Saved entries
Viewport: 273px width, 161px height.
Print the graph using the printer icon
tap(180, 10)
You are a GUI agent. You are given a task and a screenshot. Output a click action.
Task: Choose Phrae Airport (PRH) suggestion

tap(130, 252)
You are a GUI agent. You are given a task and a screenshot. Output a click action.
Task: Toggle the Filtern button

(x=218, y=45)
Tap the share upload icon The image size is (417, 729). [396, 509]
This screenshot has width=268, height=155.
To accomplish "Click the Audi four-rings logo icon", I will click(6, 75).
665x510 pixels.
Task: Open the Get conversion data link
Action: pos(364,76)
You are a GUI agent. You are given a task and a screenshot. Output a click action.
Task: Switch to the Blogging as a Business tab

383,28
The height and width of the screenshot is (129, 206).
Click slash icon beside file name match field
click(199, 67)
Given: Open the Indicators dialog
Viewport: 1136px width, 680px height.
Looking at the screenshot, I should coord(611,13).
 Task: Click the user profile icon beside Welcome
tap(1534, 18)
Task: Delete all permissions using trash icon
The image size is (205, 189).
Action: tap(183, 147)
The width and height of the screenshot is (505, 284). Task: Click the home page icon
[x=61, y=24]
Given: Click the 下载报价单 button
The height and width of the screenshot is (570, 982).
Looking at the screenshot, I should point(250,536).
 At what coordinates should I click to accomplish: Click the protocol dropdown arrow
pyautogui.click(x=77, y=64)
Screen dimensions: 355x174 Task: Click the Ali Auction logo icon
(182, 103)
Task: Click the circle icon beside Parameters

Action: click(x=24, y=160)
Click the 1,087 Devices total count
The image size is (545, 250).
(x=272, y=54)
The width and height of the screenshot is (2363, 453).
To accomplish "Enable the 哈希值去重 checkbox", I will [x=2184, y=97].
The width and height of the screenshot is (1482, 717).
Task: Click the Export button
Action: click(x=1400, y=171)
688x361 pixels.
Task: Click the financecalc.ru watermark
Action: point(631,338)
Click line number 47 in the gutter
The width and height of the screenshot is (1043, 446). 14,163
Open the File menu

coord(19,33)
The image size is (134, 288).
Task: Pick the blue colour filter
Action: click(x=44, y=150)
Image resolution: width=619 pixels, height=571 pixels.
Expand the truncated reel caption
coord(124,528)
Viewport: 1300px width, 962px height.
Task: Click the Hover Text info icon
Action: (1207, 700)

Exercise description:
Make an exact copy of all the entries above.

Output of the task:
Viewport: 273px width, 161px height.
Print the graph using the printer icon
tap(180, 10)
You are a GUI agent. You are given a task and a screenshot. Output a click action.
Task: Choose Phrae Airport (PRH) suggestion

tap(130, 252)
You are a GUI agent. You are given a task and a screenshot. Output a click action.
Task: Toggle the Filtern button

(x=218, y=45)
Tap the share upload icon The image size is (417, 729). [396, 509]
This screenshot has width=268, height=155.
To accomplish "Click the Audi four-rings logo icon", I will click(6, 75).
665x510 pixels.
Task: Open the Get conversion data link
Action: pos(364,76)
You are a GUI agent. You are given a task and a screenshot. Output a click action.
Task: Switch to the Blogging as a Business tab

383,28
The height and width of the screenshot is (129, 206).
Click slash icon beside file name match field
click(199, 67)
Given: Open the Indicators dialog
Viewport: 1136px width, 680px height.
Looking at the screenshot, I should coord(611,13).
 Task: Click the user profile icon beside Welcome
tap(1534, 18)
Task: Delete all permissions using trash icon
The image size is (205, 189).
Action: tap(183, 147)
The width and height of the screenshot is (505, 284). Task: Click the home page icon
[x=61, y=24]
Given: Click the 下载报价单 button
The height and width of the screenshot is (570, 982).
Looking at the screenshot, I should point(250,536).
 At what coordinates should I click to accomplish: Click the protocol dropdown arrow
pyautogui.click(x=77, y=64)
Screen dimensions: 355x174 Task: Click the Ali Auction logo icon
(182, 103)
Task: Click the circle icon beside Parameters

Action: click(x=24, y=160)
Click the 1,087 Devices total count
The image size is (545, 250).
(x=272, y=54)
The width and height of the screenshot is (2363, 453).
To accomplish "Enable the 哈希值去重 checkbox", I will [x=2184, y=97].
The width and height of the screenshot is (1482, 717).
Task: Click the Export button
Action: click(x=1400, y=171)
688x361 pixels.
Task: Click the financecalc.ru watermark
Action: point(631,338)
Click line number 47 in the gutter
The width and height of the screenshot is (1043, 446). 14,163
Open the File menu

coord(19,33)
The image size is (134, 288).
Task: Pick the blue colour filter
Action: click(x=44, y=150)
Image resolution: width=619 pixels, height=571 pixels.
Expand the truncated reel caption
coord(124,528)
Viewport: 1300px width, 962px height.
Task: Click the Hover Text info icon
Action: (1207, 700)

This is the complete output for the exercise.